Stated goal a >>
Answer these questions using the bug report on installing gandlf-synth:
(i) Which platform does conda list before it collects package metadata?
(ii) What error name does conda give when it cannot find the package?
(iii) Which version of deepspeed is being collected when metadata preparation ends in an error?

Page excerpt >>
──────────────────────────────
[BUG] Cannot install through any means

Linardos commented 1 week ago

I followed the steps to install exactly as described but none of the options work sadly:

Package not in pip nor conda:

(gsynth) locolinux2@IN-OTA-232347:~$ pip install gandlf-synth
ERROR: Could not find a version that satisfies the requirement gandlf-synth (from versions: none)
ERROR: No matching distribution found for gandlf-synth
(gsynth) locolinux2@IN-OTA-232347:~$ conda install -c conda-forge gandlf-synth -y
Channels:
 - conda-forge
 - defaults
Platform: linux-64
Collecting package metadata (repodata.json): done
Solving environment: failed

PackagesNotFoundError: The following packages are not available from current channels:

  - gandlf-synth

Current channels:

  - https://conda.anaconda.org/conda-forge
  - defaults

To search for alternate channels that may provide the conda package you're
looking for, navigate to

    https://anaconda.org

and use the search bar at the top of the page.

But it neithers works through cloning and installing directly:

(gsynth) locolinux2@IN-OTA-232347:~/GaNDLF-Synth$ pip install .
Processing /home/locolinux2/GaNDLF-Synth
  Installing build dependencies ... done
  Getting requirements to build wheel ... done
  Preparing metadata (pyproject.toml) ... done
Collecting GANDLF@ git+https://github.com/mlcommons/GandLF.git@master (from gandlf_synth==0.0.1.dev0)
  Cloning https://github.com/mlcommons/GandLF.git (to revision master) to /tmp/pip-install-nkslaka2/gandlf_717cd84cc6b14cd39c48d0d1e6c9a5ec
  Running command git clone --filter=blob:none --quiet https://github.com/mlcommons/GandLF.git /tmp/pip-install-nkslaka2/gandlf_717cd84cc6b14cd39c48d0d1e6c9a5ec
  Resolved https://github.com/mlcommons/GandLF.git to commit a1fb3f49f1ef0b148d9c4b0826e840d38d0bae38
  Installing build dependencies ... done
  Getting requirements to build wheel ... done
  Preparing metadata (pyproject.toml) ... done
Collecting black==23.11.0 (from gandlf_synth==0.0.1.dev0)
  Using cached black-23.11.0-cp39-cp39-manylinux_2_17_x86_64.manylinux2014_x86_64.whl.metadata (66 kB)
Collecting lightning==2.4.0 (from gandlf_synth==0.0.1.dev0)
  Using cached lightning-2.4.0-py3-none-any.whl.metadata (38 kB)
Collecting monai-generative==0.2.3 (from gandlf_synth==0.0.1.dev0)
  Using cached monai_generative-0.2.3-py3-none-any.whl.metadata (4.6 kB)
Collecting deepspeed==0.15.1 (from gandlf_synth==0.0.1.dev0)
  Using cached deepspeed-0.15.1.tar.gz (1.4 MB)
  Preparing metadata (setup.py) ... error
  error: subprocess-exited-with-error

  × python setup.py egg_info did not run successfully.
  │ exit code: 1
  ╰─> [8 lines of output]
      Traceback (most recent call last):
        File "<string>", line 2, in <module>
        File "<pip-setuptools-caller>", line 34, in <module>
        File "/tmp/pip-install-nkslaka2/deepspeed_584e40eaecaf4247a29a048c4c72290b/setup.py", line 108, in <module>
          cuda_major_ver, cuda_minor_ver = installed_cuda_version()
──────────────────────────────
[Lines of data]
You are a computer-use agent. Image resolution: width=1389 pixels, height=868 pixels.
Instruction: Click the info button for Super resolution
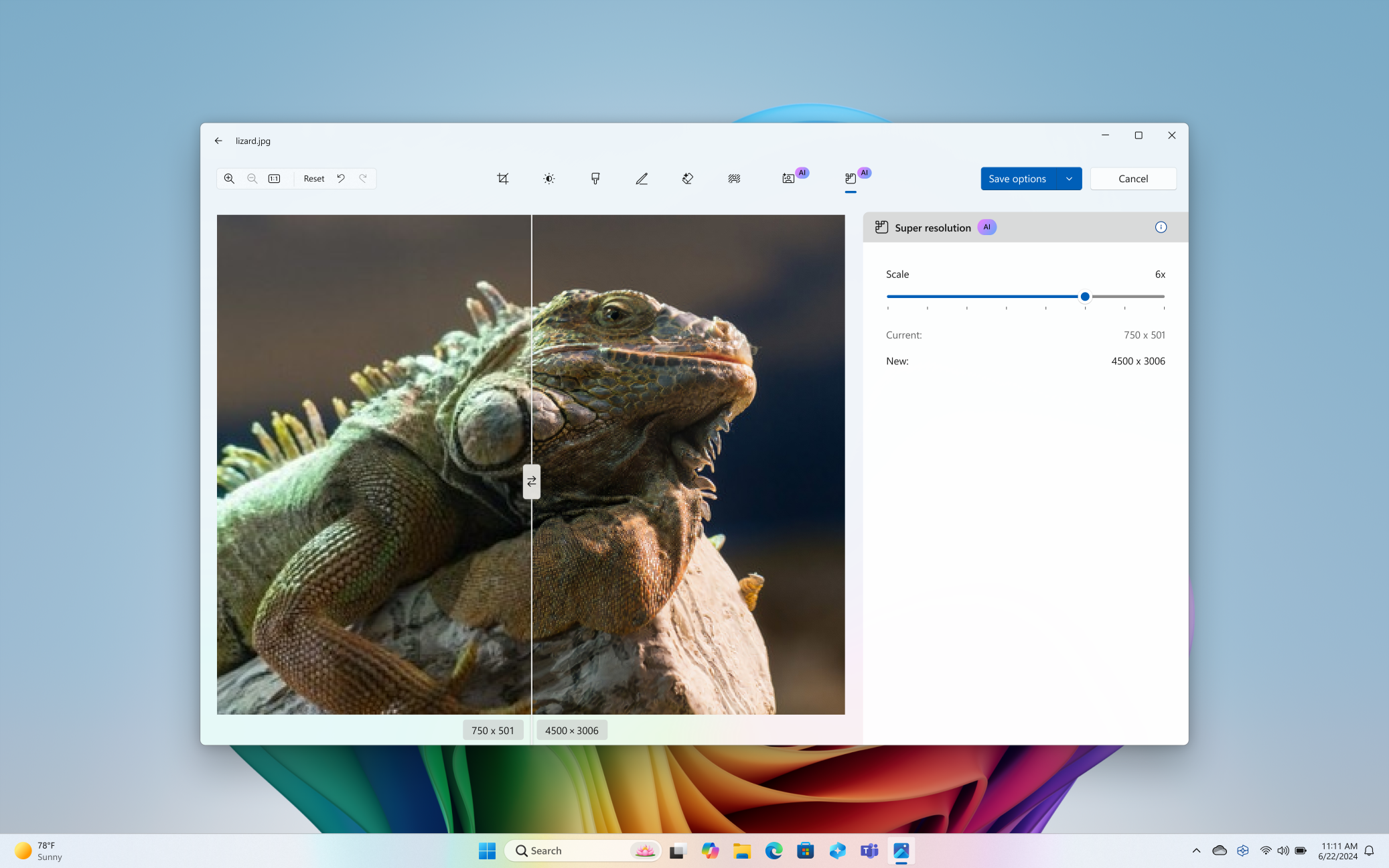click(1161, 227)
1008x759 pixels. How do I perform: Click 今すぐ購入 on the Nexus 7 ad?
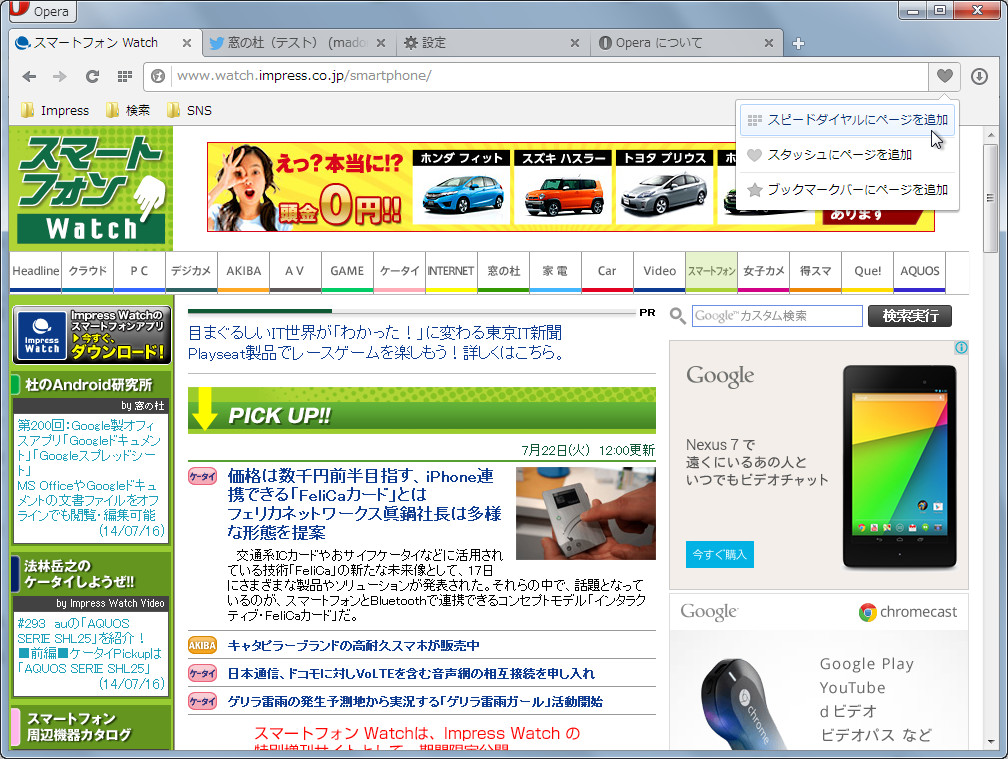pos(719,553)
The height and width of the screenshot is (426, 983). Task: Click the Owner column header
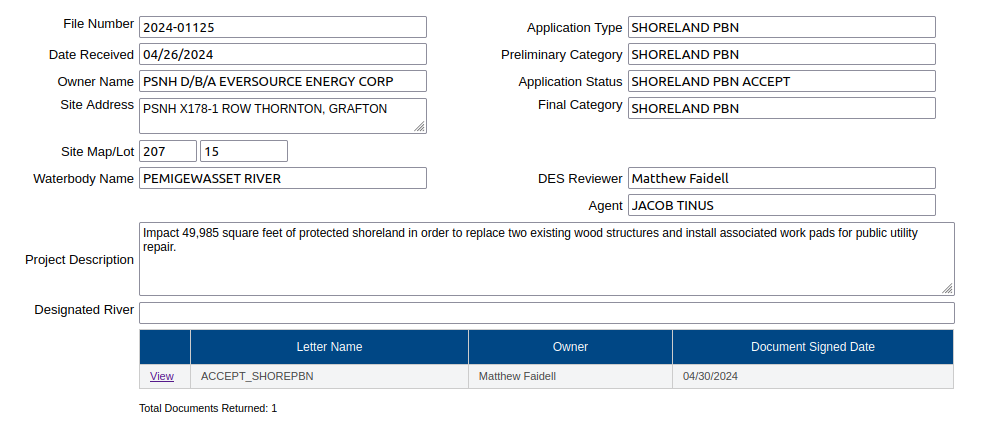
──────────────────────────────
Stated goal b >> Lay out the stretch of the records from the line containing "1008x759 pixels. How" through the end of the records as a numbered list, and omit the pictures and any blank lines.

Worked answer a >>
(i) linux-64
(ii) PackagesNotFoundError
(iii) 0.15.1

Worked answer b >>
1. 1008x759 pixels. How do I perform: Click 今すぐ購入 on the Nexus 7 ad?
2. pos(719,553)
3. The height and width of the screenshot is (426, 983). Task: Click the Owner column header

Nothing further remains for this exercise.